Re: [RFC PATCH 00/16] 1GB THP support on x86_64

From: Michal Hocko
Date: Tue Sep 08 2020 - 15:17:25 EST


On Tue 08-09-20 10:05:11, Zi Yan wrote:
> On 8 Sep 2020, at 7:57, David Hildenbrand wrote:
>
> > On 03.09.20 18:30, Roman Gushchin wrote:
> >> On Thu, Sep 03, 2020 at 05:23:00PM +0300, Kirill A. Shutemov wrote:
> >>> On Wed, Sep 02, 2020 at 02:06:12PM -0400, Zi Yan wrote:
> >>>> From: Zi Yan <ziy@xxxxxxxxxx>
> >>>>
> >>>> Hi all,
> >>>>
> >>>> This patchset adds support for 1GB THP on x86_64. It is on top of
> >>>> v5.9-rc2-mmots-2020-08-25-21-13.
> >>>>
> >>>> 1GB THP is more flexible for reducing translation overhead and increasing the
> >>>> performance of applications with large memory footprint without application
> >>>> changes compared to hugetlb.
> >>>
> >>> This statement needs a lot of justification. I don't see 1GB THP as viable
> >>> for any workload. Opportunistic 1GB allocation is very questionable
> >>> strategy.
> >>
> >> Hello, Kirill!
> >>
> >> I share your skepticism about opportunistic 1 GB allocations, however it might be useful
> >> if backed by an madvise() annotations from userspace application. In this case,
> >> 1 GB THPs might be an alternative to 1 GB hugetlbfs pages, but with a more convenient
> >> interface.

..............................

Problem set:
- 1) Summarize the email thread above in two sentences.
- 2) Answer these questions using the email thread above:
(a) What version is the patchset built on top of?
(b) Who says he does not see 1GB THP as viable for any workload?
(c) What does Roman Gushchin say 1GB THPs could be an alternative to?

(Dataset entries)
..............................

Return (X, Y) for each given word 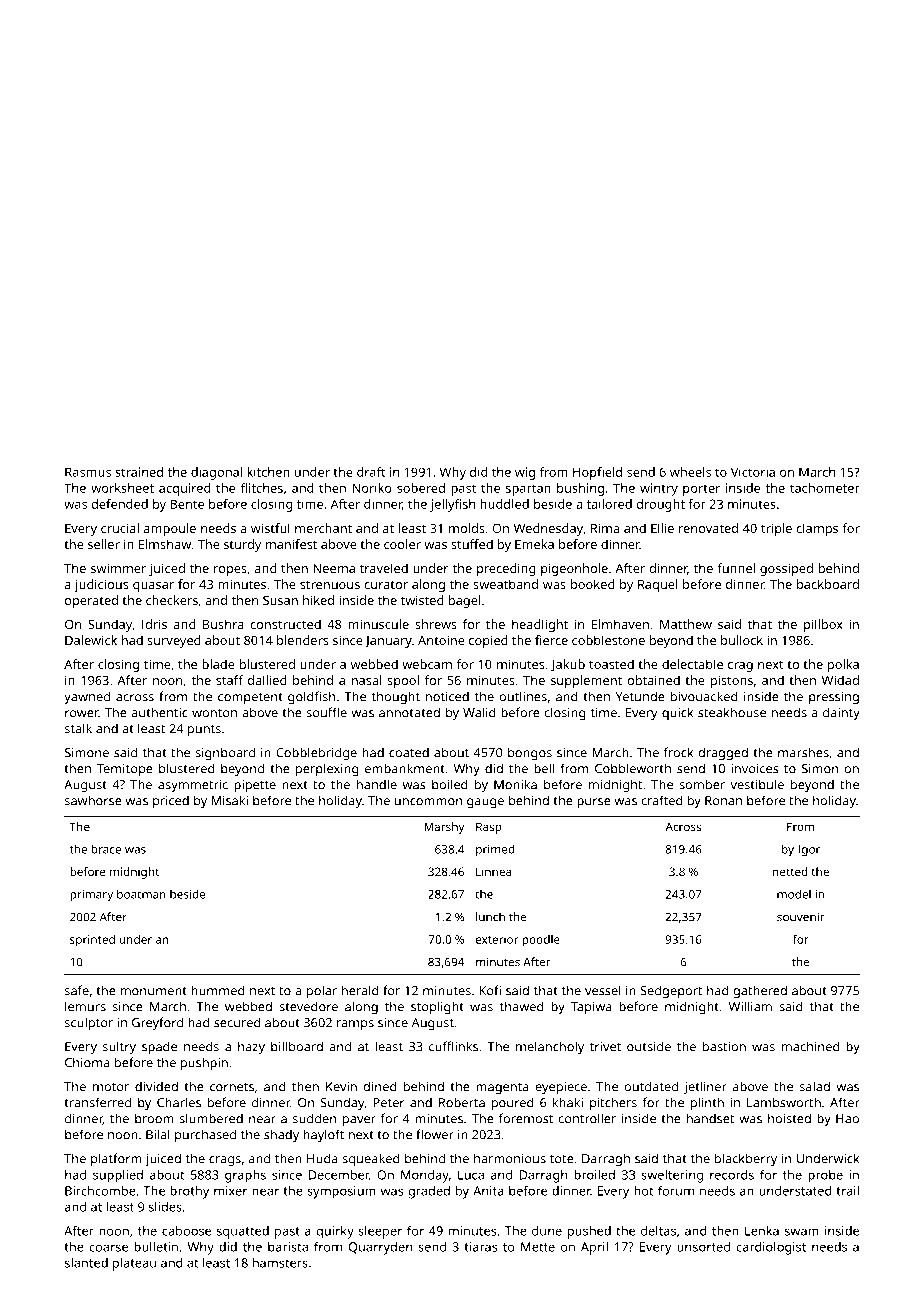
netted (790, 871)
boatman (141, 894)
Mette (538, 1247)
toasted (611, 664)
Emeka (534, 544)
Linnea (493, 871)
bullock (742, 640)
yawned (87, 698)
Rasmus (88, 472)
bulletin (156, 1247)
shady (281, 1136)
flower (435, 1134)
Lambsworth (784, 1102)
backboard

..............................

Final results:
- 1) Zi Yan's patchset adds support for 1GB THP on x86_64 and claims that it is more flexible than hugetlb for reducing translation overhead and speeding up applications with a large memory footprint, with no changes to the applications. Kirill A. Shutemov replies that this needs a lot of justification and calls opportunistic 1GB allocation a very questionable strategy, while Roman Gushchin shares that doubt but says 1GB THPs might be useful, as a more convenient alternative to 1GB hugetlbfs pages, if backed by madvise() annotations from userspace applications.

- 2)
(a) v5.9-rc2-mmots-2020-08-25-21-13
(b) Kirill A. Shutemov
(c) 1 GB hugetlbfs pages